Baseball Lifer Slapnicka Unearthed Plenty of Talent

He had one victory in his major league pitching career, but Cy Slapnicka was a baseball lifer.

Slapnicka spent a decade as a pitcher in the minor leagues, and five years as general manager for the Indians, but he’s probably best known as a scout. Much of the talent assembled by the Indians in the 1940s and 1950s was done at his direction, but his greatest find was another pitcher from Iowa, Bob Feller.

Thanks to a tip from an American Legion baseball umpire, Slapnicka, a Cedar Rapids native, found a high school boy pitching for a semi-pro team near Des Moines.

“I watched a couple of pitches from the first base line and got the funny feeling this was something extra,” Slapnicka said later. “I sat down on an automobile bumper and sat there for six innings. It must have been an uncomfortable seat, but I never noticed. All I knew was I was looking at an arm the likes of which you see only once in a lifetime.”

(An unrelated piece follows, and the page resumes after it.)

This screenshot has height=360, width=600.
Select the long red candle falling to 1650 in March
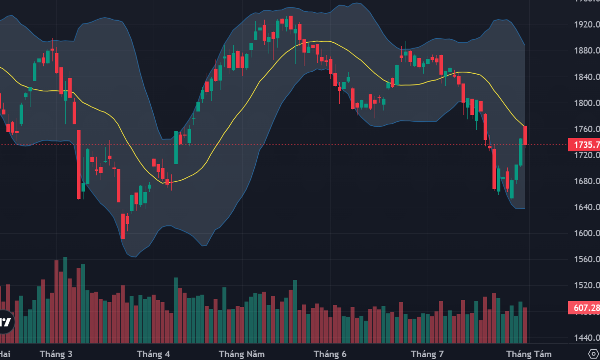pyautogui.click(x=79, y=165)
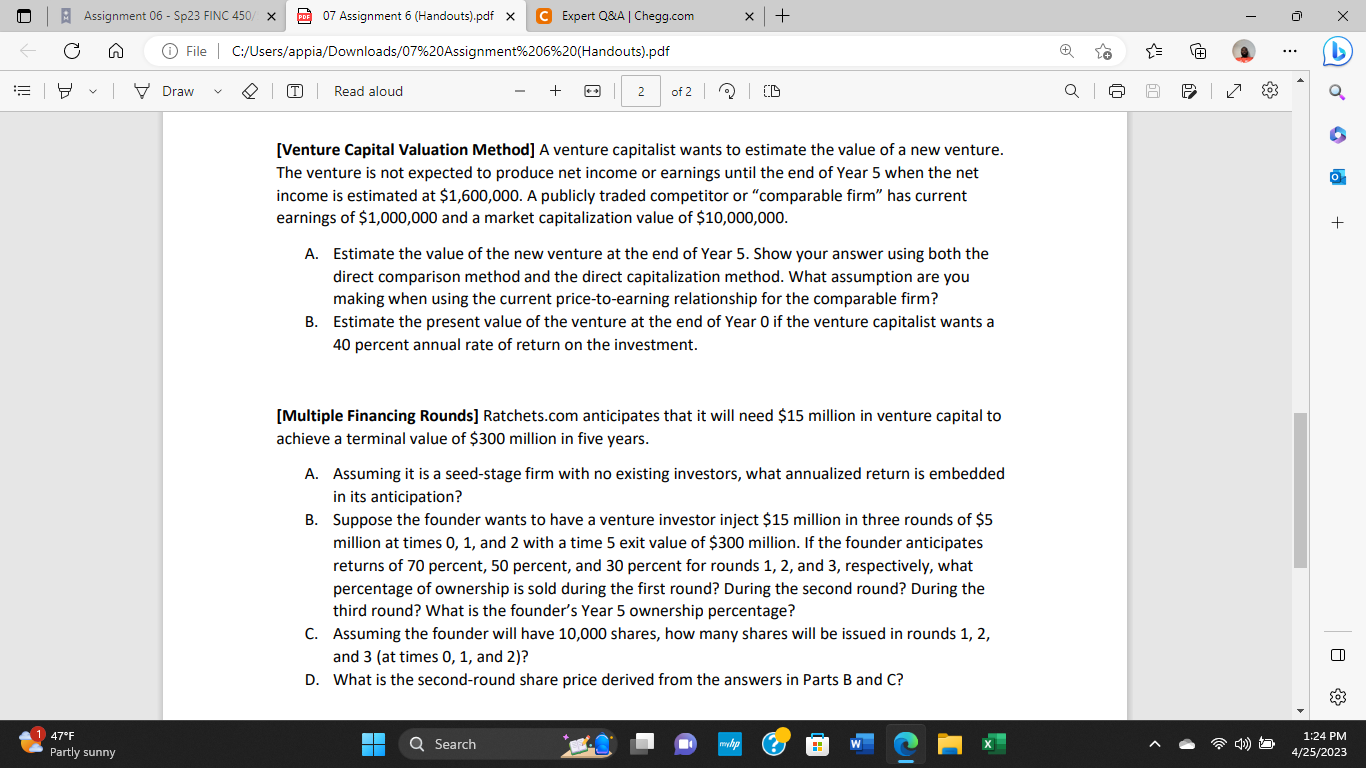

Slapnicka got a piece of hotel stationery and scrawled out a contract for Feller, for $1 and an autographed baseball. The rocket-armed high schooler was officially with the Indians. Or was he?

Minor league baseball was a different animal in the 1930s, before the advent of the major league farm system. Each team operated as its own independent entity, making money not just off fans coming to see the games, but by selling talent to major league teams. And Slapnicka’s signing of Feller took money out of the pocket of Lee Keyser, who owned the Des Moines Demons of the Western League. Keyser filed a complaint with commissioner Kenesaw Mountain Landis, saying the Indians violated the prohibition of signing a player without first sending him to the minors.

Landis agreed, but Feller and his father said he wanted to stay with the Indians, who ended up paying a $7,500 penalty to Des Moines. It was a Pyrrhic victory, as the Western League – including the Demons – folded in 1937, a casualty of the Great Depression.

By then, Slapnicka was Indians general manager in all but name. After Billy Evans left the team with manager Walter Johnson, Slapnicka was elevated from scout to general manager. But his scouting career continued to have repercussions – not necessarily good ones.

In 1933, the Indians signed Massillon native Tommy Henrich. He continued to rise through the minor leagues, and expected to make the team in 1937, but he was sent to the Milwaukee Brewers in the American Association. He wrote to Landis himself, alleging that he was being hidden in the minors by the Indians. Landis agreed, and ruled him a free agent. Henrich signed with the Yankees, where he had a lengthy career as the team’s “Old Reliable.” Henrich later said, “I had a strong case, but I always had the feeling that Landis ruled in my favor because he disliked Slapnicka so much.”

Slapnicka also found Lou Boudreau, and gave the future hall of famer’s mother a $100 monthly allowance. Boudreau, a talented basketball player at the University of Illinois, was ruled ineligible as a result, despite Slapnicka’s protests, and he ended up signing with the Indians in 1941.

By then, Slapnicka’s career as general manager was drawing to a close. He had suffered a heart attack in 1938, and agonized over the Indians losing the 1940 pennant in the final weekend of the season. He resigned, and then latched on with the St. Louis Browns as a scout. Roger Peckinpaugh went from being the manager to the general manager, and Boudreau replaced him on the field.

In 1946, Bill Veeck bought the Indians, and wooed Slapnicka back to scouting. In his second stint with the Indians, he signed Bobby Avila, Herb Score and Roger Maris, a fine complement to his first stint with the Tribe, which saw him sign Feller, Boudreau, Earl Averill, Mel Harder, Jim Hegan and Ken Keltner.

But there were a bunch of players that got away from him. He saw the talent in Carl Hubbell and Lefty Gomez, but the Indians didn’t sign either future hall-of-famer. He was beaten to Hal Newhouser by the Tigers. But two years after Slapnicka retired in 1960, he got to see his prized pupil, Feller, inducted into the Hall of Fame.

Feller regarded Slapnicka as more than a talented scout, saying after the scout’s death in 1979, “He was like a father to me.”